▶ Texto fuente:
****
El cuerpo está ligeramente arqueado debido a la postura, ya que parece como si se hubiese detenido de pronto cuando estaba caminando. Todo el peso del cuerpo descansa sobre la pierna derecha, mientras que la izquierda, que está doblada ligeramente hacia atrás, hace de contrapeso. El brazo derecho se deja caer relajado, mientras que el izquierdo sostenía una lanza que se apoyaba en el mismo hombro (Doríforo quiere decir “el que porta la lanza”). Los hombros están completamente alineados y rectos y sobre ellos la poderosa cabeza se tuerce ligeramente hacia la derecha, como si observara algo que le llama la atención, esbozando una tenue sonrisa.

Esta escultura claramente desciende de las antiguas figuras de los kuroi griegos arcaicos, que se mostraban también con la pierna derecha adelantada respecto de la izquierda en una postura que rompía parcialmente con su hieratismo. Otro aspecto que denota lo afirmado anteriormente es la predominante frontalidad de la figura, que está hecha para verse desde delante, dejando los demás ángulos como supeditados a esta traza. Sin embargo, a través de la curvatura que describe el cuerpo, Policleto logró de una forma extraordinaria romper con la rigidez de los kuroi, dotando además a la figura de un dinamismo hasta entonces inédito en el mundo de las convenciones artísticas griegas de la época. A pesar de ello, todavía hay algunas trazas de arcaísmo en esta figura como la rigidez de las caderas, su marcada delineación y los músculos pectorales demasiado planos.
****
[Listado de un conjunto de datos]
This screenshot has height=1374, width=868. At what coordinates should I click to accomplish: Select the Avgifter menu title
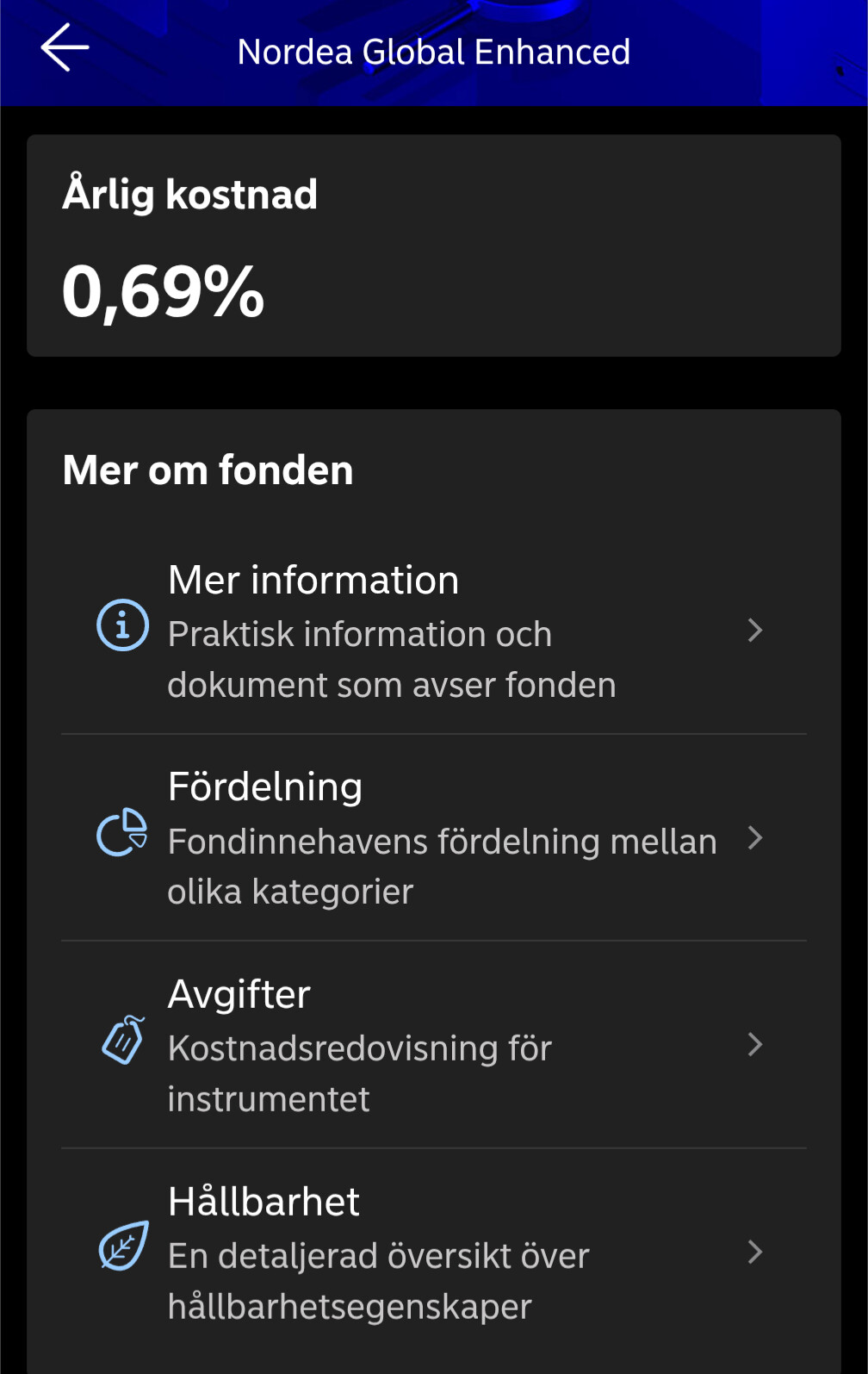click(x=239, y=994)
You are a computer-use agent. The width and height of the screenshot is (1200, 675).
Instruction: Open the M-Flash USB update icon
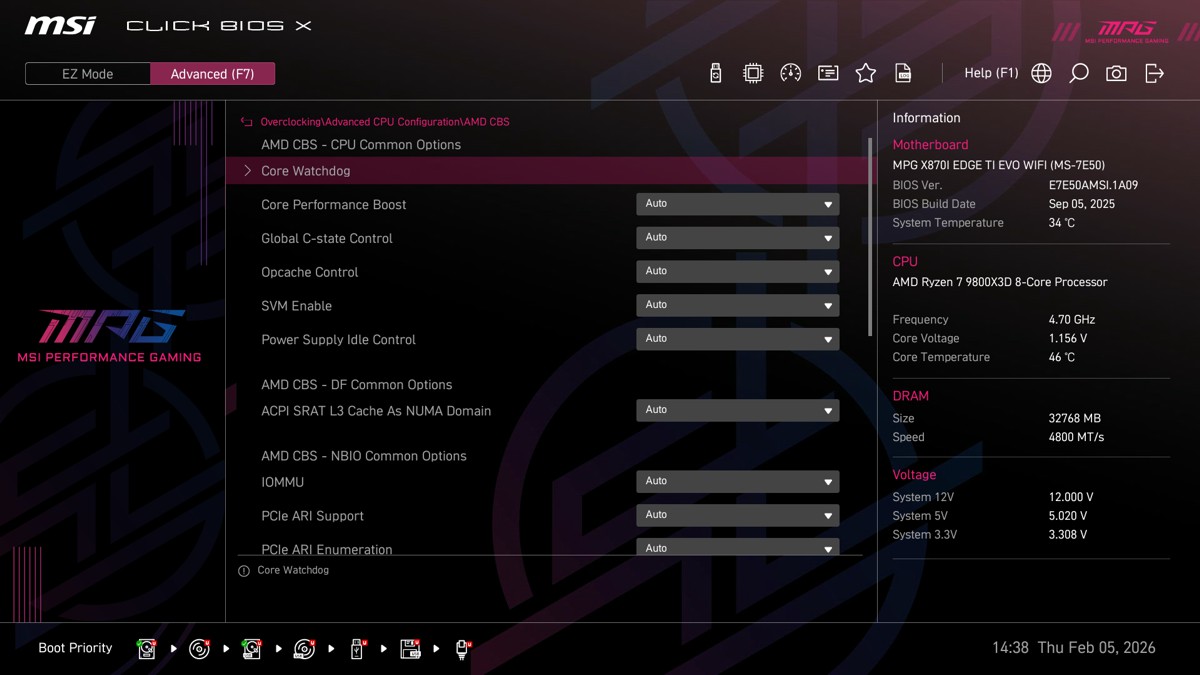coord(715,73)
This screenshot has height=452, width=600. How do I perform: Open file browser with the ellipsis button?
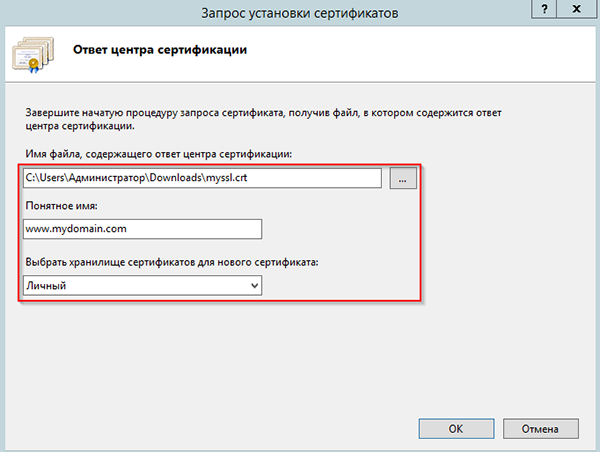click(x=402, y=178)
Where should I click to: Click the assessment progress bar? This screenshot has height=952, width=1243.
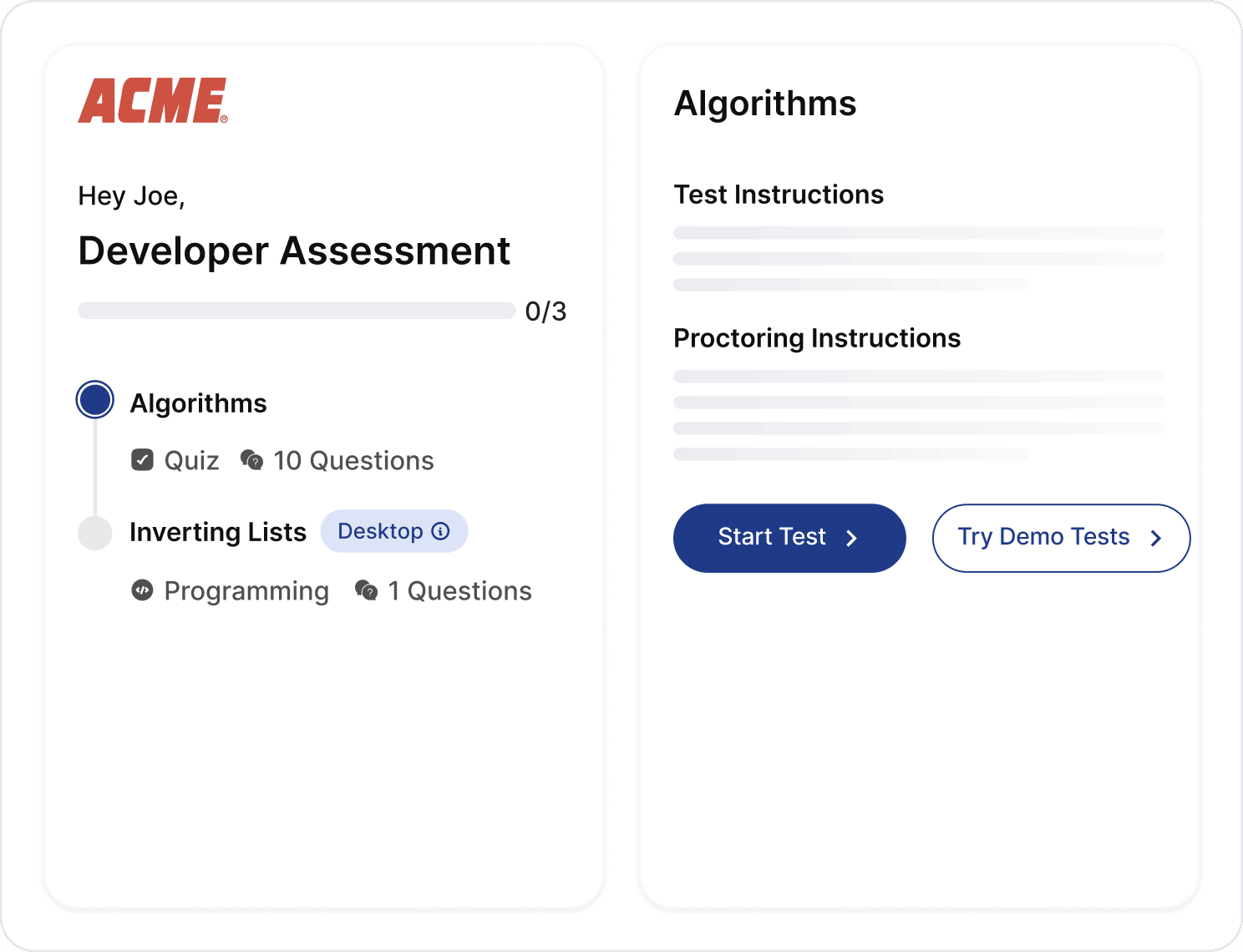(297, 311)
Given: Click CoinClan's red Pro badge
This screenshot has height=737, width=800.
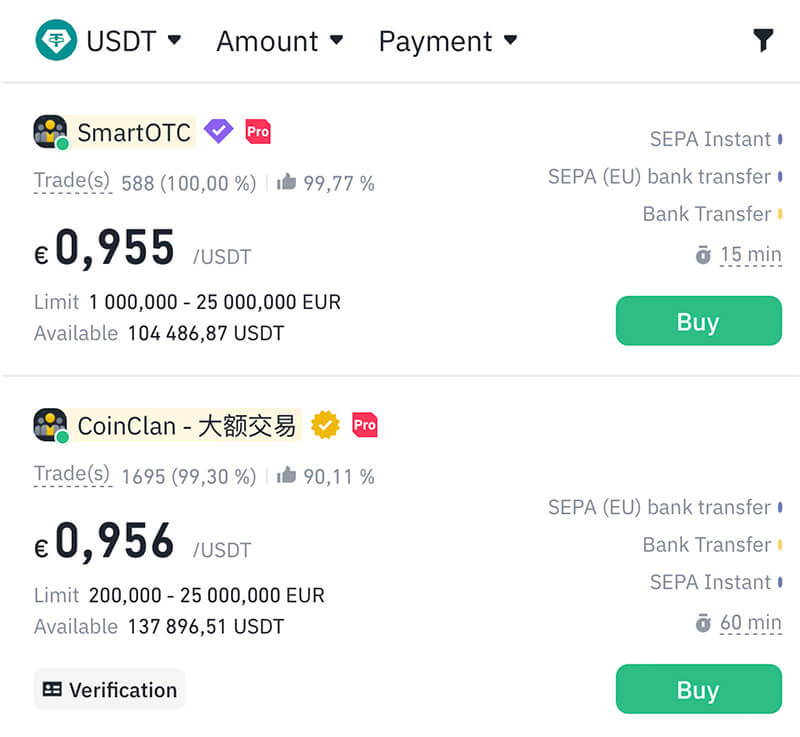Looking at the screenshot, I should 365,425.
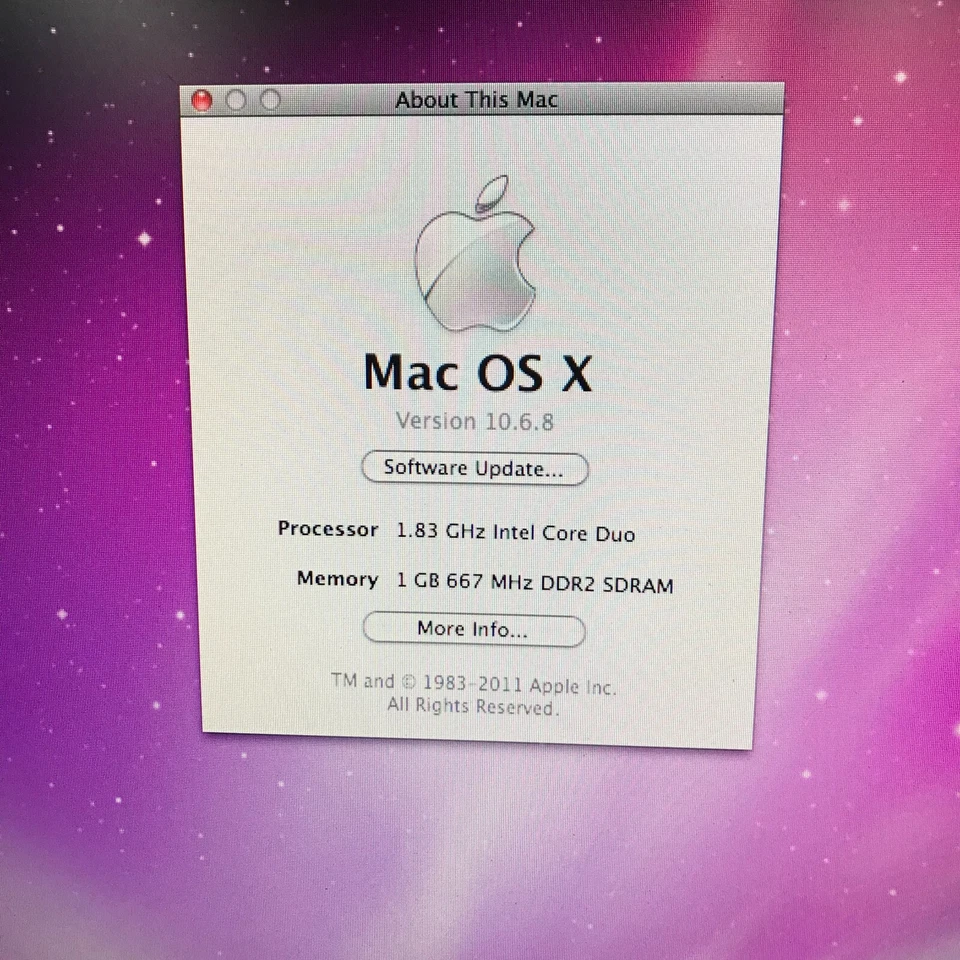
****
▶ Enunciado del ejercicio: Enumera, por favor, las trazas de arcaísmo que, según el texto sobre el Doríforo, todavía conserva la figura.

▶ Respuesta del ejercicio:
- La rigidez de las caderas
- Su marcada delineación
- Los músculos pectorales demasiado planos